Germany’s Europe minister Michael Roth called on Britain to show “political will”. “Let me be very clear: Our future relationship is based on trust and confidence,” he said. “It’s precisely this confidence that is at stake in our negotiations right now.”
Negotiators have been charged with preparing “an overview of the remaining differences” before Johnson meets Von der Leyen in Brussels for a last roll of the dice to secure a trade deal.
Leaders of the 27 EU member states have agreed to step up contingency planning for the effects of a no-deal on their economies when they meet for a summit this week.

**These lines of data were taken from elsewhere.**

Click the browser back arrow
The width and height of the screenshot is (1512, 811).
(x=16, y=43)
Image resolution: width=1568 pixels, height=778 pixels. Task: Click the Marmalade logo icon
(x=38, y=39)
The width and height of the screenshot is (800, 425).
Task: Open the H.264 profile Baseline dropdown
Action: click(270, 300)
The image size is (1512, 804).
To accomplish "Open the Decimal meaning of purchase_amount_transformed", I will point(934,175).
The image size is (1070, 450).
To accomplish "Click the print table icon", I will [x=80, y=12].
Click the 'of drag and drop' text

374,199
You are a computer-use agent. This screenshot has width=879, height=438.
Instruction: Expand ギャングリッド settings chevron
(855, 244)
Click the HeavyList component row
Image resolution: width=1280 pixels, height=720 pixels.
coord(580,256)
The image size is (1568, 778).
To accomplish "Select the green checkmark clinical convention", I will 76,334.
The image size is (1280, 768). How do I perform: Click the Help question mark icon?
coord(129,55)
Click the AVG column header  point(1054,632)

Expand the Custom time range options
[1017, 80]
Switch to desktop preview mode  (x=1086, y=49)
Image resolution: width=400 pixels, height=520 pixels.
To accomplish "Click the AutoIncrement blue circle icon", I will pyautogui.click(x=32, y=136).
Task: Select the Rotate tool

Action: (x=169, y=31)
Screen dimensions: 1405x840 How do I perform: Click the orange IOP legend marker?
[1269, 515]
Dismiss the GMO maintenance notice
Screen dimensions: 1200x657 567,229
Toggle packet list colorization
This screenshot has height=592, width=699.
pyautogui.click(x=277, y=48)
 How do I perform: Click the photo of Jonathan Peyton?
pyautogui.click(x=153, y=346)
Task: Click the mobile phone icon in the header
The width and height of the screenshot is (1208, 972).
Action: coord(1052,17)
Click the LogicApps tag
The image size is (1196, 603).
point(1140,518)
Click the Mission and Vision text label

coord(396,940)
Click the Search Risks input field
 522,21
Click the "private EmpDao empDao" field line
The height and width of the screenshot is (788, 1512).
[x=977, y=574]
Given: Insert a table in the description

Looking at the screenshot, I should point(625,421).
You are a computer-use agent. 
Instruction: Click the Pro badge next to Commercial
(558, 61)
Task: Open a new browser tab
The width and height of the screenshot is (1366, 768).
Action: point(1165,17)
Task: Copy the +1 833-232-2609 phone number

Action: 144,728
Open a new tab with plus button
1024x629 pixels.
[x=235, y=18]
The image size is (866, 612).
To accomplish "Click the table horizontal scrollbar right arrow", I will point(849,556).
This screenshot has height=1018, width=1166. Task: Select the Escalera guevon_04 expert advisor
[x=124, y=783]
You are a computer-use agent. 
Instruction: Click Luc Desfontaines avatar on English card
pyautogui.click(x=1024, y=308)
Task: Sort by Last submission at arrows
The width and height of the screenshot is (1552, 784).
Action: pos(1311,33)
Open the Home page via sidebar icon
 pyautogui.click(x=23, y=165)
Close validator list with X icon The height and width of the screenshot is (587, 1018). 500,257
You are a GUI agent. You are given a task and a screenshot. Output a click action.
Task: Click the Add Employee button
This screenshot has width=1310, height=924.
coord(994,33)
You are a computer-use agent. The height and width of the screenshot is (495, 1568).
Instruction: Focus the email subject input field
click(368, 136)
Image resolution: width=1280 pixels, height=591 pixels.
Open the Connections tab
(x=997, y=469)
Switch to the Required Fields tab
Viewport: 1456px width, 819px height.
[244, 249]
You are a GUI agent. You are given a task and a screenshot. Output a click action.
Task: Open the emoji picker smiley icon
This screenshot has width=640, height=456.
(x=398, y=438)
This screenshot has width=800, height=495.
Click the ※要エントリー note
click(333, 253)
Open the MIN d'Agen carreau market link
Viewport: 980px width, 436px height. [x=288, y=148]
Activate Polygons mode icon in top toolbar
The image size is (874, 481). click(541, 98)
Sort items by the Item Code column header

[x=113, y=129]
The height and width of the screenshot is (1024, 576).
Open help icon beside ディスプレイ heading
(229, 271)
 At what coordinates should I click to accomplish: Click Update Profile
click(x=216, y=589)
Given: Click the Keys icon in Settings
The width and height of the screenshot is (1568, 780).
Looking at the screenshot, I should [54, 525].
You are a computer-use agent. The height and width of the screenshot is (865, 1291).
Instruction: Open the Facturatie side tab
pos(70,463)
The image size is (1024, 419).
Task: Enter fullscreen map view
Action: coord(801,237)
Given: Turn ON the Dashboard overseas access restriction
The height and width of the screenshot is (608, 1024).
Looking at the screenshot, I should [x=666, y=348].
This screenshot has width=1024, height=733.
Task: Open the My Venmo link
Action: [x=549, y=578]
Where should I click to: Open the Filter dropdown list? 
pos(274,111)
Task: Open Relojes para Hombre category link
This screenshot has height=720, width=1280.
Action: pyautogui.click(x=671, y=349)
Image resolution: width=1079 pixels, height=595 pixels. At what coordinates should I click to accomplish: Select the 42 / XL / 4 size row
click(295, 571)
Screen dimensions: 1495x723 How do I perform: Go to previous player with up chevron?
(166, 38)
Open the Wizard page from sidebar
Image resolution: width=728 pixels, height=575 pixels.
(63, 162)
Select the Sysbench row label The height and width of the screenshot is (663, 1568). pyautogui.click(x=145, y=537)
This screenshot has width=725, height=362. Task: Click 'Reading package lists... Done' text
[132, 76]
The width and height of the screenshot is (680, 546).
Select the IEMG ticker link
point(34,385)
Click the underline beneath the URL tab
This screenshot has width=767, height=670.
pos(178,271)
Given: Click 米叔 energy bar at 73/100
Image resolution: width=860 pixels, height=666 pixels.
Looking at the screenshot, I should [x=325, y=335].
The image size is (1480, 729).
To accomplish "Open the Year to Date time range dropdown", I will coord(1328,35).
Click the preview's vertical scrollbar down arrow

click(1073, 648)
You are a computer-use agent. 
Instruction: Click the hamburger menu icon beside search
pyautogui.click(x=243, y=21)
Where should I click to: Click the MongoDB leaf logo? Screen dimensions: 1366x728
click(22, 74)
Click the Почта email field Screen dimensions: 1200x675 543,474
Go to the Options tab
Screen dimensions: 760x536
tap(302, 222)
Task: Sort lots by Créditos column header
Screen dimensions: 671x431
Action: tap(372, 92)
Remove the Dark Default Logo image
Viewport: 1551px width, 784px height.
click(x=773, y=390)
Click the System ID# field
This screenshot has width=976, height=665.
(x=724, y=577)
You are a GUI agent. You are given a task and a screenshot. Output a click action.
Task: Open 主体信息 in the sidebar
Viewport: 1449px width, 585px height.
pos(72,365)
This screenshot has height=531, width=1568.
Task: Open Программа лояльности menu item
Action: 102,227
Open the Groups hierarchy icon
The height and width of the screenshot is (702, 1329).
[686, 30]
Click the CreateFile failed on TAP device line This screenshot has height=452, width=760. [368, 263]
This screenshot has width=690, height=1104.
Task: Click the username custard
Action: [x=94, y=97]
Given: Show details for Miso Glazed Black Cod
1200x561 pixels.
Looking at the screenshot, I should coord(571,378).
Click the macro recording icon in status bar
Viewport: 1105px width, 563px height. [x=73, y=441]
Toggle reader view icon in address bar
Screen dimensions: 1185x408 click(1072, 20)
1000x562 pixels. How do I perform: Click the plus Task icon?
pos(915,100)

Britain, which joined the EU’s precursor in 1973, formally left on January 31 but has since been in a transition period under which rules on trade, travel and business remain unchanged.
For weeks, the two sides have been haggling over fishing rights in British waters, ensuring fair competition for companies and ways to solve future disputes.
Johnson, a leader of the 2016 referendum campaign to leave the EU, has repeatedly said any deal must respect Britain’s sovereignty. Von der Leyen does not want to offer too much to London for fear of encouraging other member states to leave, and must also deliver a deal that does not alienate any of the 27.